start

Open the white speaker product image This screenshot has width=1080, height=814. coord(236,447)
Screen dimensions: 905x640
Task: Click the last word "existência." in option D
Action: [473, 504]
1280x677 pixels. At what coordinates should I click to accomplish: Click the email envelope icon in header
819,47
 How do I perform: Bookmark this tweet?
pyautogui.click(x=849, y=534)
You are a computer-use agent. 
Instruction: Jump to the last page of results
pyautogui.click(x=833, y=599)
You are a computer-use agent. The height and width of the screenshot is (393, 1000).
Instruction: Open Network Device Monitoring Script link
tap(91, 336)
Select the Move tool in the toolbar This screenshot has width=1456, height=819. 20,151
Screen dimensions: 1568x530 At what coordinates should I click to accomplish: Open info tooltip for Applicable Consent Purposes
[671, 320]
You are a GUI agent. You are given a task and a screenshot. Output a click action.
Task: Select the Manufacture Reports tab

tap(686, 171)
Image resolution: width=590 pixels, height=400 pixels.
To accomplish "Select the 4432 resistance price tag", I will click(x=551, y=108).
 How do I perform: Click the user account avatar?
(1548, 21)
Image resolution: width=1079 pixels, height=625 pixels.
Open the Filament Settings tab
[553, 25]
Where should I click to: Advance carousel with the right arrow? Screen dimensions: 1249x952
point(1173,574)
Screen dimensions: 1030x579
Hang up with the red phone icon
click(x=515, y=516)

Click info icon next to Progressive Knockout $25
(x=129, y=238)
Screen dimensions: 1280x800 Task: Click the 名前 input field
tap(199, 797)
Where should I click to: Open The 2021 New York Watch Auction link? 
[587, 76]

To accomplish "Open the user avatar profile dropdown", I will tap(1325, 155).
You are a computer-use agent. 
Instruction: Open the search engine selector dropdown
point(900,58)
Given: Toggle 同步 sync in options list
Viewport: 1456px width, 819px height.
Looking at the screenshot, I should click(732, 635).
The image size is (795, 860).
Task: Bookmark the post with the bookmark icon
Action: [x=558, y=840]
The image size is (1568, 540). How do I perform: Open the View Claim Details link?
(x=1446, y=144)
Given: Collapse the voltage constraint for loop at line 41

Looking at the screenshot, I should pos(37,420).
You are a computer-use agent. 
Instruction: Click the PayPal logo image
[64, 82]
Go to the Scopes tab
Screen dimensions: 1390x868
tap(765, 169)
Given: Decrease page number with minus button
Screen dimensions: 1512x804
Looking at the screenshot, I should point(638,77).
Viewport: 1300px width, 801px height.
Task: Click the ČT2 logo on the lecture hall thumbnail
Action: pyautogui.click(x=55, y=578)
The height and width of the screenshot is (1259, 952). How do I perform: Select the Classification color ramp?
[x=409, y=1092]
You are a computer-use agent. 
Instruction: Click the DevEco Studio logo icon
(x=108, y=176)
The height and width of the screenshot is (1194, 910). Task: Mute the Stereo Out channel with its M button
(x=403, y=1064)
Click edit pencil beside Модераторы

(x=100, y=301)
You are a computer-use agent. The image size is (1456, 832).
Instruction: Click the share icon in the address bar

end

• **Task directions**:
Copy all of the material above line for line, without changing anything.

• **Solution for this problem**:
Open the white speaker product image This screenshot has width=1080, height=814. coord(236,447)
Screen dimensions: 905x640
Task: Click the last word "existência." in option D
Action: [473, 504]
1280x677 pixels. At what coordinates should I click to accomplish: Click the email envelope icon in header
819,47
 How do I perform: Bookmark this tweet?
pyautogui.click(x=849, y=534)
You are a computer-use agent. 
Instruction: Jump to the last page of results
pyautogui.click(x=833, y=599)
You are a computer-use agent. The height and width of the screenshot is (393, 1000).
Instruction: Open Network Device Monitoring Script link
tap(91, 336)
Select the Move tool in the toolbar This screenshot has width=1456, height=819. 20,151
Screen dimensions: 1568x530 At what coordinates should I click to accomplish: Open info tooltip for Applicable Consent Purposes
[671, 320]
You are a GUI agent. You are given a task and a screenshot. Output a click action.
Task: Select the Manufacture Reports tab

tap(686, 171)
Image resolution: width=590 pixels, height=400 pixels.
To accomplish "Select the 4432 resistance price tag", I will click(x=551, y=108).
 How do I perform: Click the user account avatar?
(1548, 21)
Image resolution: width=1079 pixels, height=625 pixels.
Open the Filament Settings tab
[553, 25]
Where should I click to: Advance carousel with the right arrow? Screen dimensions: 1249x952
point(1173,574)
Screen dimensions: 1030x579
Hang up with the red phone icon
click(x=515, y=516)

Click info icon next to Progressive Knockout $25
(x=129, y=238)
Screen dimensions: 1280x800 Task: Click the 名前 input field
tap(199, 797)
Where should I click to: Open The 2021 New York Watch Auction link? 
[587, 76]

To accomplish "Open the user avatar profile dropdown", I will tap(1325, 155).
You are a computer-use agent. 
Instruction: Open the search engine selector dropdown
point(900,58)
Given: Toggle 同步 sync in options list
Viewport: 1456px width, 819px height.
Looking at the screenshot, I should click(732, 635).
The image size is (795, 860).
Task: Bookmark the post with the bookmark icon
Action: [x=558, y=840]
The image size is (1568, 540). How do I perform: Open the View Claim Details link?
(x=1446, y=144)
Given: Collapse the voltage constraint for loop at line 41

Looking at the screenshot, I should pos(37,420).
You are a computer-use agent. 
Instruction: Click the PayPal logo image
[64, 82]
Go to the Scopes tab
Screen dimensions: 1390x868
tap(765, 169)
Given: Decrease page number with minus button
Screen dimensions: 1512x804
Looking at the screenshot, I should point(638,77).
Viewport: 1300px width, 801px height.
Task: Click the ČT2 logo on the lecture hall thumbnail
Action: pyautogui.click(x=55, y=578)
The height and width of the screenshot is (1259, 952). How do I perform: Select the Classification color ramp?
[x=409, y=1092]
You are a computer-use agent. 
Instruction: Click the DevEco Studio logo icon
(x=108, y=176)
The height and width of the screenshot is (1194, 910). Task: Mute the Stereo Out channel with its M button
(x=403, y=1064)
Click edit pencil beside Модераторы

(x=100, y=301)
You are a computer-use agent. The image size is (1456, 832).
Instruction: Click the share icon in the address bar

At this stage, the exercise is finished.